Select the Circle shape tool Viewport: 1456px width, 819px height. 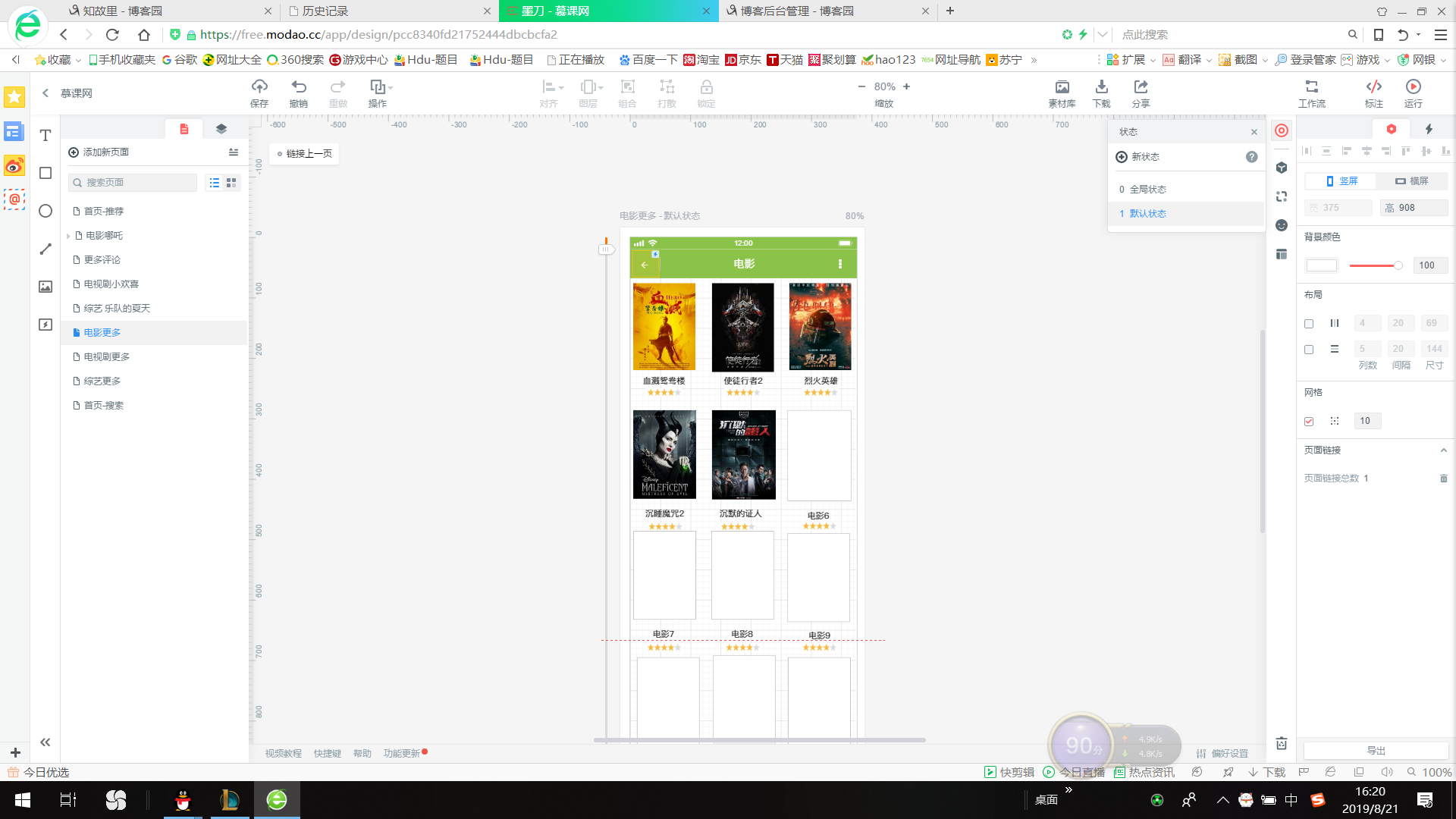[46, 212]
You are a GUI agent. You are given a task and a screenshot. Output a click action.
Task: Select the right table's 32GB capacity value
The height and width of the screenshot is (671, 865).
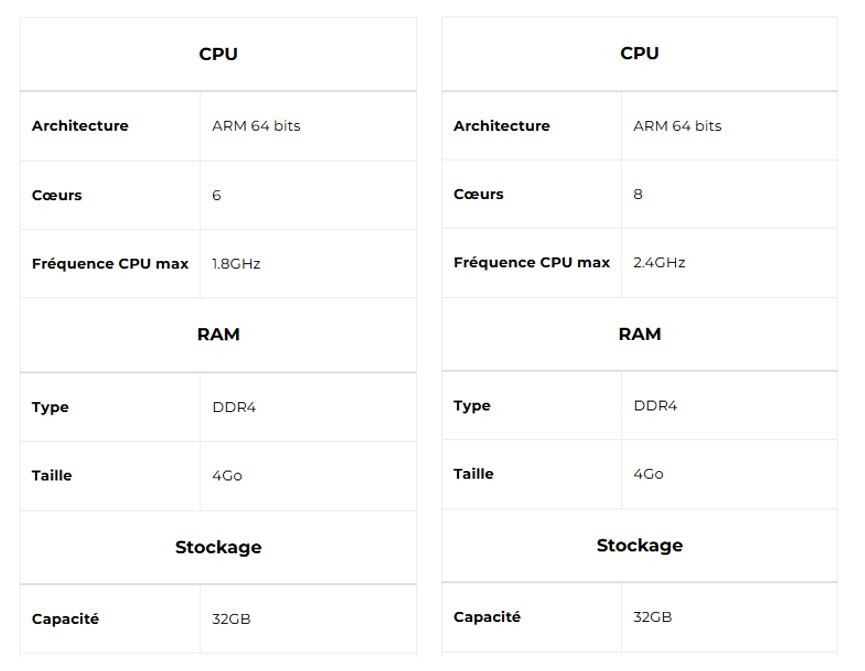[653, 617]
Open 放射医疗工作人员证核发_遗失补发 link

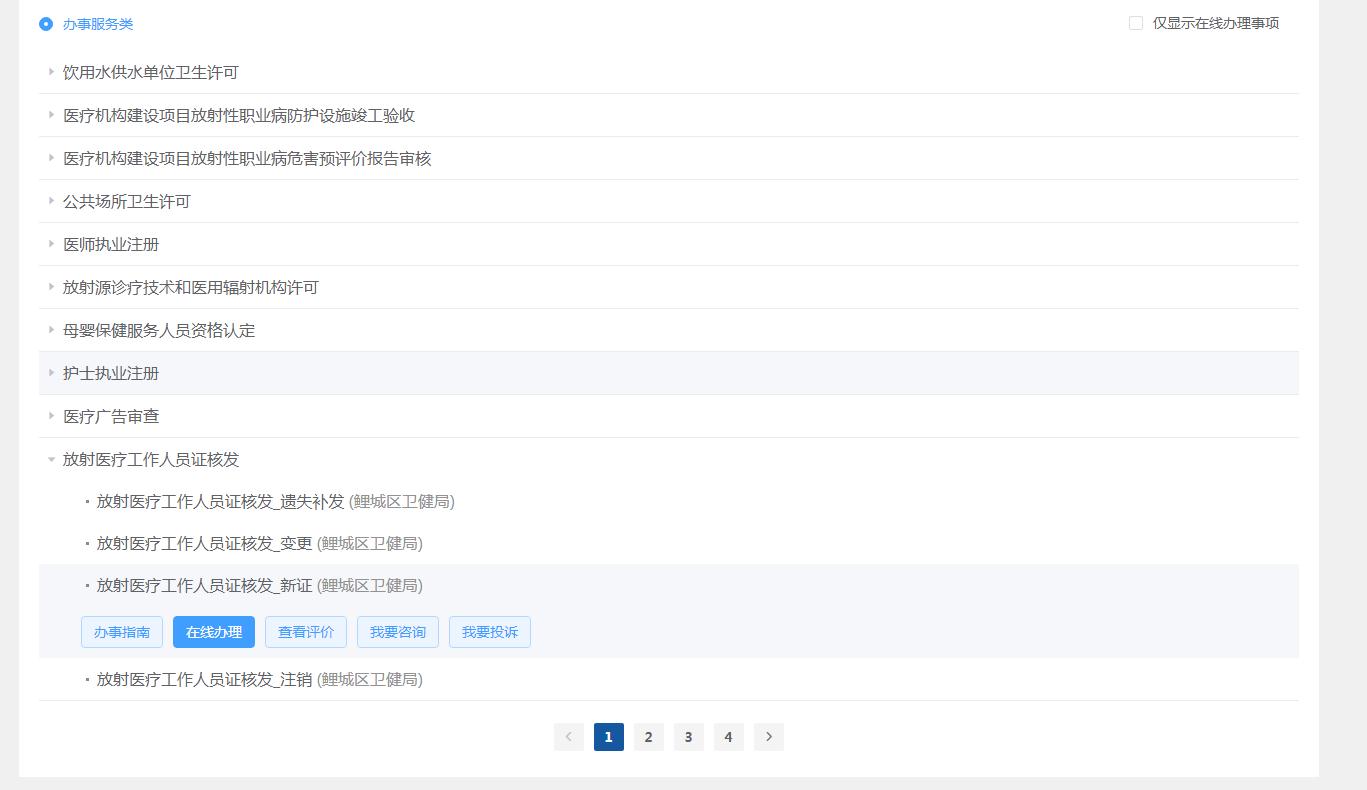[x=220, y=501]
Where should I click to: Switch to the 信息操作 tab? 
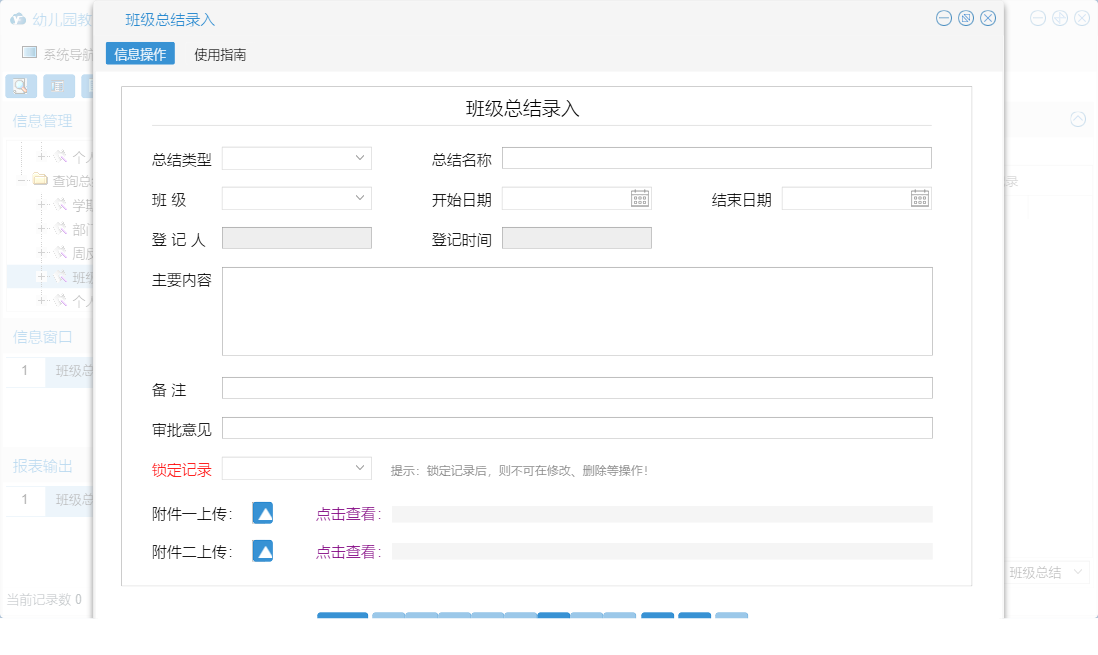pos(140,53)
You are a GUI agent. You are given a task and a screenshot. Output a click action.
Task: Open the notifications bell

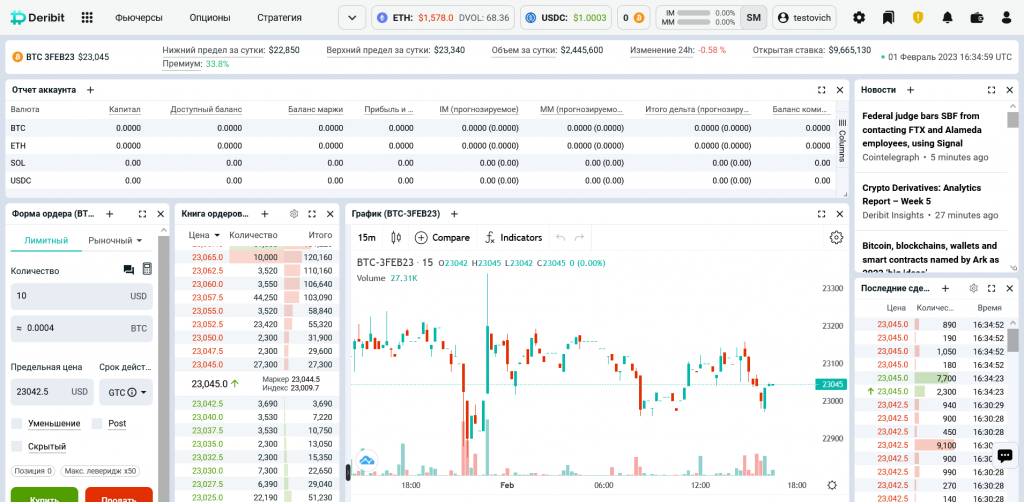tap(947, 17)
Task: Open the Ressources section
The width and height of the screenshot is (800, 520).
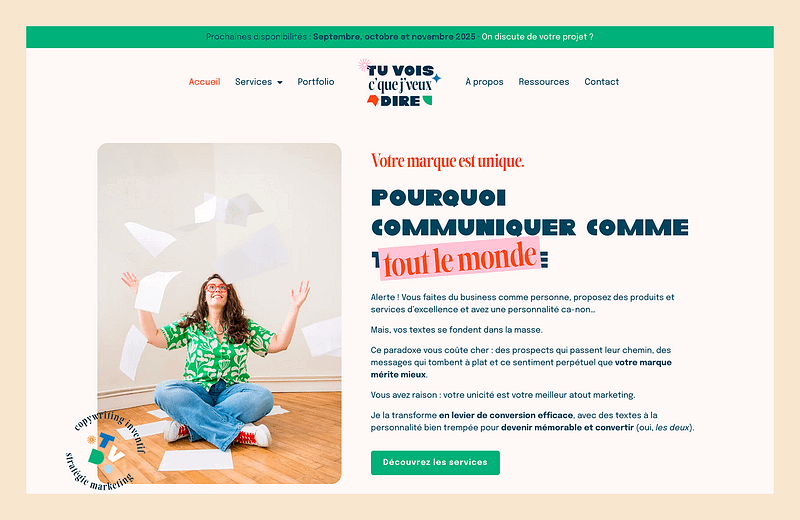Action: point(544,82)
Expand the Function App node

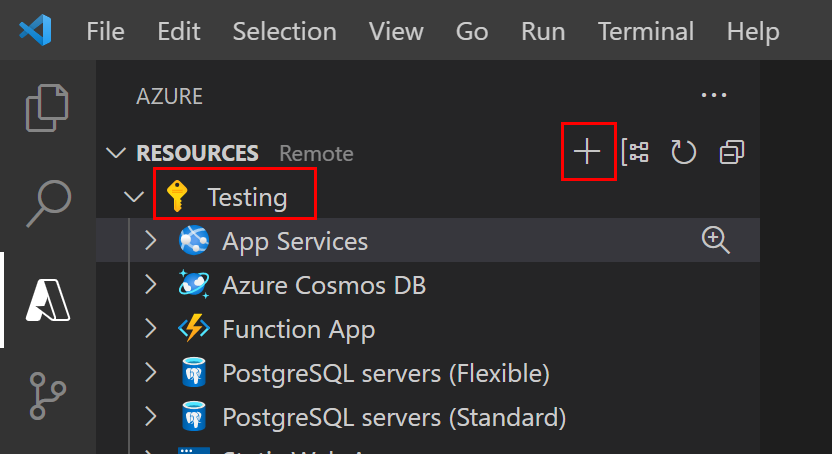click(151, 329)
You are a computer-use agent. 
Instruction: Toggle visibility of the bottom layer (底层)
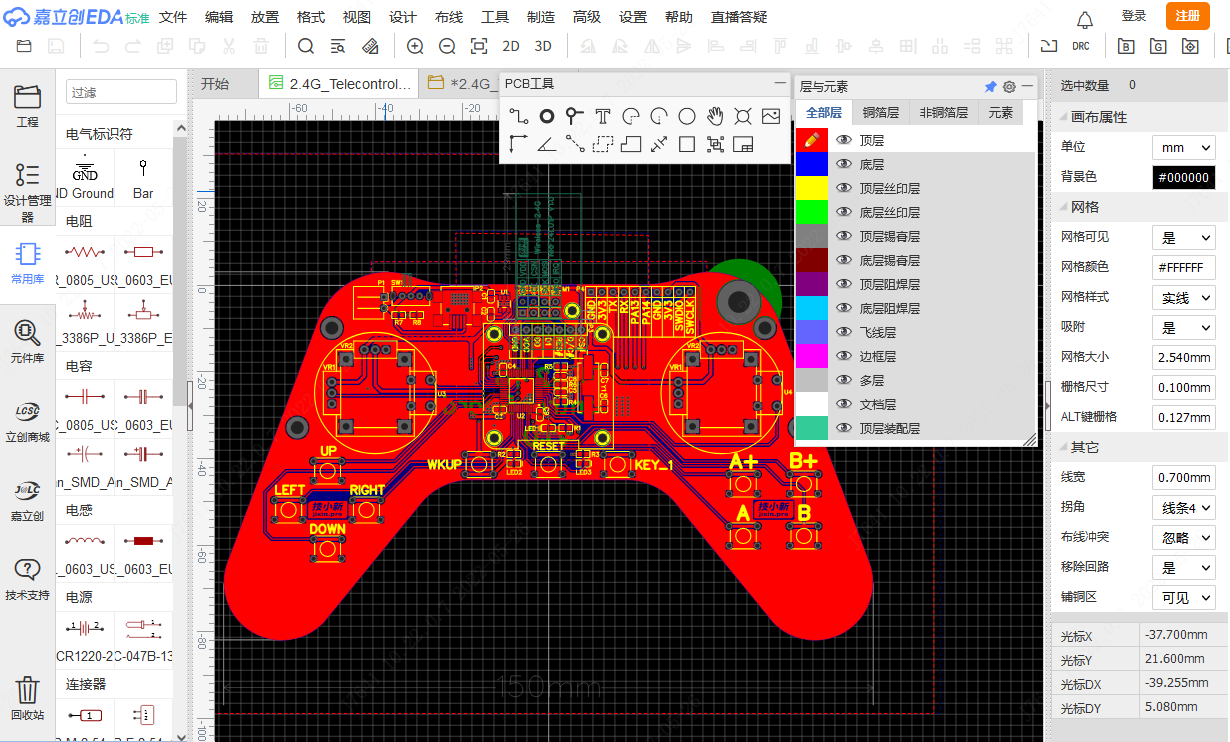click(x=844, y=164)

(The problem):
In the records, from the line with "You are a computer-use agent." through the end, swap "bottom layer" for "top layer" and keep everything else the same. Leave the pictures out.

(Written solution):
You are a computer-use agent. 
Instruction: Toggle visibility of the top layer (底层)
click(x=844, y=164)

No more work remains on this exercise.